You’ve almost certainly heard the news: The resume objective statement is dead. It is old-fashioned, of little value, and should absolutely always be replaced with a professional summary.
There’s good reason for this sentiment: The traditional objective focuses on you, your goals, your needs, and your aspirations. Employers today are less interested in what you’re hoping to gain from a position and more interested in what you can offer them. They want to know whether you have what it takes to meet their needs, solve their problems, and help them achieve their goals. Unlike an objective, a good summary statement offers this information.
Resume objectives also tend to state the obvious (a hiring manager can usually infer what your objective is), and they’re often fairly vague and filled with empty clichés. So, for the most part, a career summary is the way to go. A well-written one can have a hiring manager itching to meet you before they have even finished reading your resume. By highlighting at the top of your resume how your skills, experience, and accomplishments position you perfectly to tackle the demands of the new job, you set the right tone and give recruiters a positive lens through which to read the rest of your document.
A summary is also a great way to pull together lots of different experiences and achievements to tell one overarching story. It is therefore especially important for seasoned professionals with lengthy work histories.
But despite all the summary’s benefits, it may not have totally supplanted the objective statement just yet.
When an Objective Statement Makes More Sense
When you’ve walked a traditional path and there is an obvious link between your career background and the position you’re applying for, a summary works well. But what happens when this is not the case? What if it would pay to give more context and be more specific about your goals? If you find yourself in a situation where you feel the need to explain what you’re looking for, an objective statement is probably more appropriate.
Here are three scenarios in particular in which an objective might be the way to go:
1. When You’re Changing Careers
If you’re making a big career change and you opt to include a standard resume summary, hiring managers in your target field might wonder why on earth you’re sending your application to them.
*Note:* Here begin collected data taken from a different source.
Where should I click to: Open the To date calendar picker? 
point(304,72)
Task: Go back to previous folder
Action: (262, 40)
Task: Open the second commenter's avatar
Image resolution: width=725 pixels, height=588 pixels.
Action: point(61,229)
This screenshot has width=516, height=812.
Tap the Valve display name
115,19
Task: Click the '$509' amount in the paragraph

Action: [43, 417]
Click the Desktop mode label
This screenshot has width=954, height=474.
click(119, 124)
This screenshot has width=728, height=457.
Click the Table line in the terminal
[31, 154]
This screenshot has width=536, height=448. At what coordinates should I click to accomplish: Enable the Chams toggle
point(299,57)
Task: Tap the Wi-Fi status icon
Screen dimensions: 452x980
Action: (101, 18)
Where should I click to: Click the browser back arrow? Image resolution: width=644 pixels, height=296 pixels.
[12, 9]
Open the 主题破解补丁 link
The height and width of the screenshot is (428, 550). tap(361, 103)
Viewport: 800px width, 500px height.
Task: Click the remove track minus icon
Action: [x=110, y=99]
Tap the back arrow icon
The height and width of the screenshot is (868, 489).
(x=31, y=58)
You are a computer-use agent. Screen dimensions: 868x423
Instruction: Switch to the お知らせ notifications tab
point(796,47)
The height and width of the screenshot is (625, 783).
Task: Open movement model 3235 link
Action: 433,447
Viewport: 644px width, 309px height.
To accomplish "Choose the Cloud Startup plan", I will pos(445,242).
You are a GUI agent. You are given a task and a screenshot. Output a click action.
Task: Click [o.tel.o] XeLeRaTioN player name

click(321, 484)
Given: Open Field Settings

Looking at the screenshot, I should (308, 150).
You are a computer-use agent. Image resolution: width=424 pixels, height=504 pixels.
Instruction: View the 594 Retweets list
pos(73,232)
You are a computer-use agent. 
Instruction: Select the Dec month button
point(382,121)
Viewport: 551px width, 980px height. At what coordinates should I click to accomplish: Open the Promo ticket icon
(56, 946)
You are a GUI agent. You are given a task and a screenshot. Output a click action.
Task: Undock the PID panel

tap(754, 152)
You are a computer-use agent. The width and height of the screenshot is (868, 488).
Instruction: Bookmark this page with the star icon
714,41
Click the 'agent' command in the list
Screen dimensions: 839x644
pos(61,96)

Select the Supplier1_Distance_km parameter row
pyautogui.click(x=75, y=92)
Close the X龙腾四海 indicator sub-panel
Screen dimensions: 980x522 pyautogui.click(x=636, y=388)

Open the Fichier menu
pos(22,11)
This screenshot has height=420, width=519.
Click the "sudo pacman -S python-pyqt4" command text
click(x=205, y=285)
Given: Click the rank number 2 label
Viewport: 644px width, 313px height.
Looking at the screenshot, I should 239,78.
What’s in your summary likely won’t align neatly with what they want. You need to make the link for them by explicitly stating that your objective is to switch focus from your previous career to this new one. In other words, you need to write an objective statement. You can then use the majority of this section to detail how you hope to transfer your relevant knowledge and capabilities to the field of your future.
It’s important that you don’t simply state your aim is to make a career change. Keep the focus on your transferable skills and how you plan to use them to meet the specific needs of the organization. This way, you balance what you want with what you can offer.
2. When You’re Returning to Work After a Gap
If you’ve been absent from the workforce for quite some time, it is best to be up front about this with prospective employers. It therefore makes sense to address this fact and clearly define your goals — e.g., “to return to full-time work after X years of at-home parenting” — in an objective statement at the top of your resume. Once you’ve touched on this, you can shift the emphasis to the value you can contribute to the role.
Directly addressing your aspirations to work again in an objective statement also gives you the chance to communicate how excited you are about the prospect of reigniting your career. Employers are often concerned that people coming off a hiatus might change their minds and return to whatever they were doing in their time off, so they will be pleased to see enthusiasm and commitment.
3. When You’re New to the Workforce
If you are a new grad, you won’t have a lot of work experience behind you. You might also have majored in a field that doesn’t translate clearly into a specific avenue of work. As a result, how you would fit into a role won’t necessarily be clear from your background and educational information. In this case, opting for a resume objective over a summary might be worthwhile.
Be careful, though. If you write an old-school objective like, “New grad seeking a position as a junior graphic designer at a reputable advertising agency,” you’re not going to impress recruiters. You need to link your needs with what you can do for the company. Show how you’d be a great fit and detail specific business problems you’d like to help the organization address.
The point in all cases above is that while it is acceptable to include an objective in place of a summary in these situations, you should always make the effort to look beyond your own ambitions to speak to what matters most to hiring managers. Ultimately, it’s about matching your goals with the company’s aspirations in a concise, meaningful way.